On 2020-05-21 16:57, davidson wrote:
On Thu, 21 May 2020, David Christensen wrote:
On 2020-05-21 08:52, davidson wrote:
On Thu, 14 May 2020, Albretch Mueller wrote:
The thing is that I have to call, say sha256sum, on millions of files
Probably debian admin people dealing with packaging have to deal with
the same kinds of issues.
For checksums, mtree(8) from package mtree-netbsd might be worth a look.
Been there, done that; I do not recommend it:
https://lists.debian.org/debian-user/2020/01/msg00488.html
The thread you refer to reports problems with the mtree-à-la-FreeBSD
("fmtree(8)" [1]) in debian package freebsd-buildutils.
mtree-netbsd is a different debian package, providing
mtree-à-la-NetBSD ("mtree(8)" [2]).
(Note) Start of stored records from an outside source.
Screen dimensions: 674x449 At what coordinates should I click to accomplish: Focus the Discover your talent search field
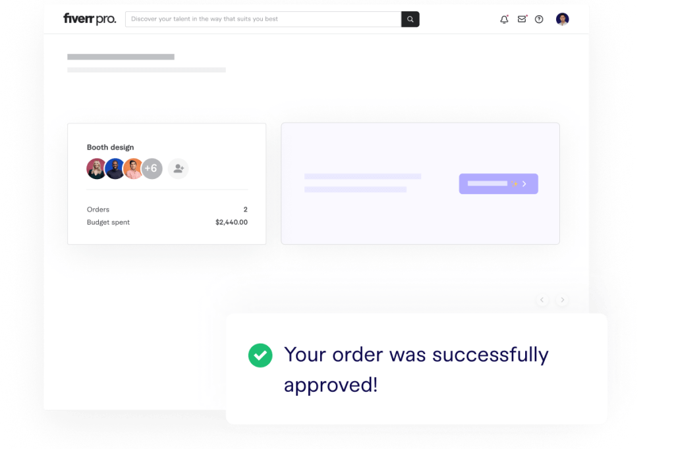(263, 19)
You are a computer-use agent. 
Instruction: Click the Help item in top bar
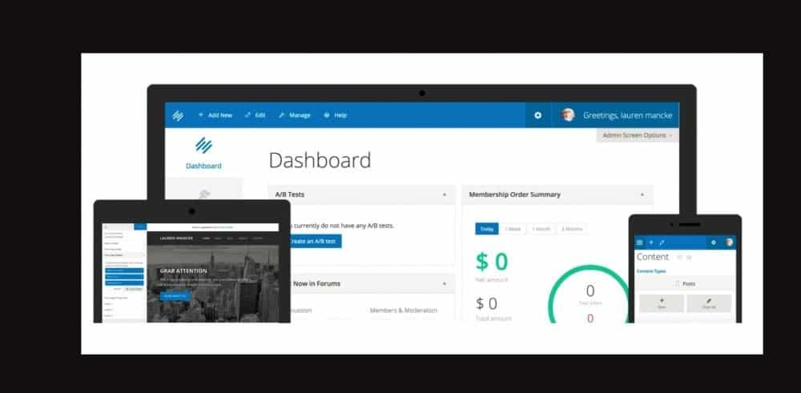pyautogui.click(x=336, y=115)
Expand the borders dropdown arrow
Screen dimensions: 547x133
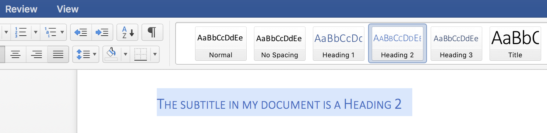pos(155,55)
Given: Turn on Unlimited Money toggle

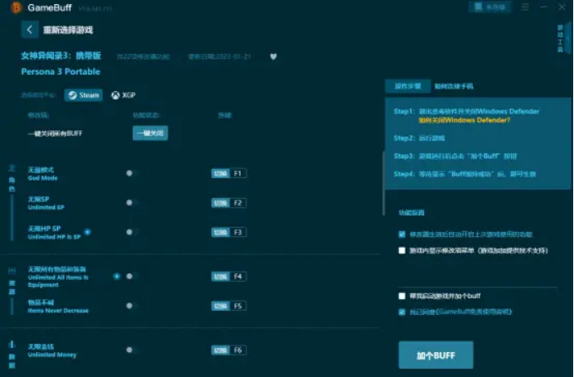Looking at the screenshot, I should tap(129, 350).
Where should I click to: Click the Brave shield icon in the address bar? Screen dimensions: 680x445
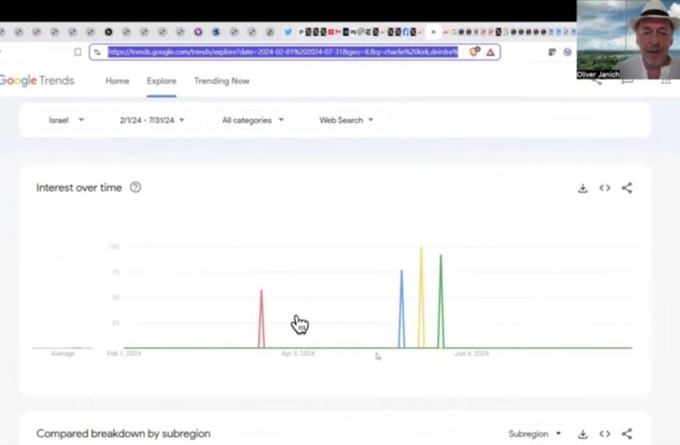click(x=474, y=52)
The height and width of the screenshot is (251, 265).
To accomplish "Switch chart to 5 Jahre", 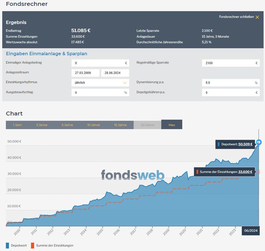I will coord(67,125).
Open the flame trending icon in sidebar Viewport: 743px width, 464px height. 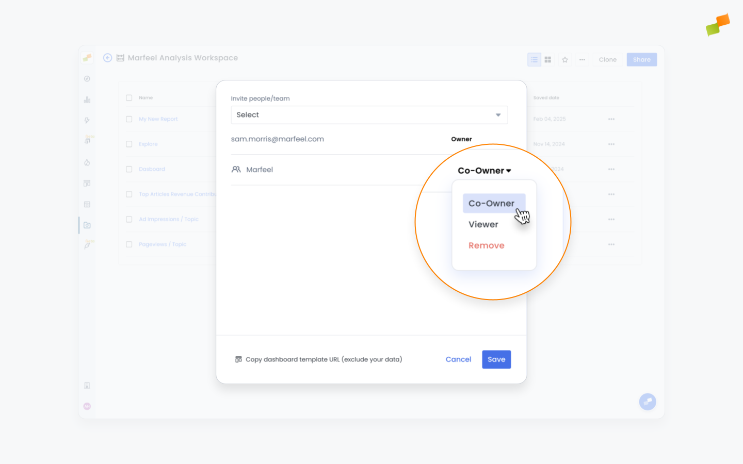point(87,162)
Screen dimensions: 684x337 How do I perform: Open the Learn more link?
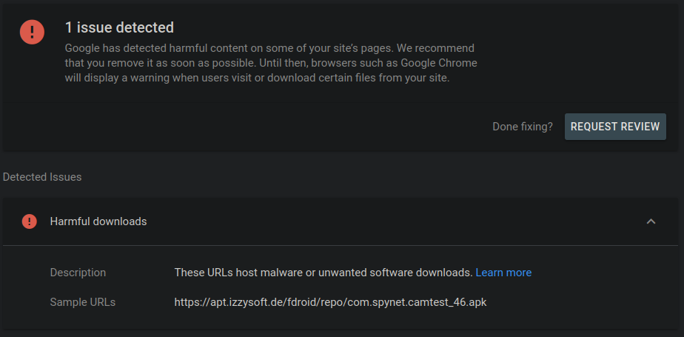[503, 273]

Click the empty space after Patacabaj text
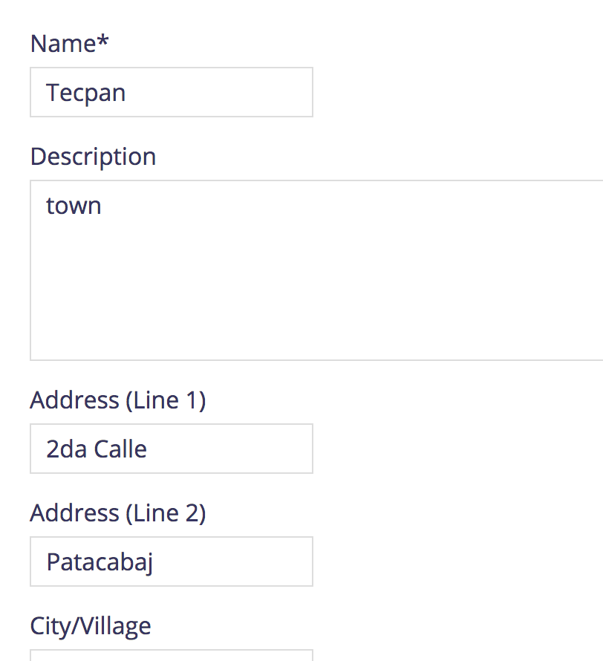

It does not seem to suffer from
the deficiency you encountered with fmtree.
1. https://manpages.debian.org/buster/freebsd-buildutils/fmtree.8.en.html
2. https://manpages.debian.org/buster/mtree-netbsd/mtree.8.en.html
Thanks for the tip.
[2] is older than [1]. Both are older than the version on FreeBSD:
https://www.freebsd.org/cgi/man.cgi?mtree(8)
I cannot remember if I found them both when I went looking for mtree(8)
on Debian, but I would have picked the newer of the two.
I was trying to validate migration of ~0.9 TB of content from a Debian
Samba server to a FreeBSD Samba server. I know I failed. I seem to
recall it was due to a missing feature in the Debian version of mtree(8).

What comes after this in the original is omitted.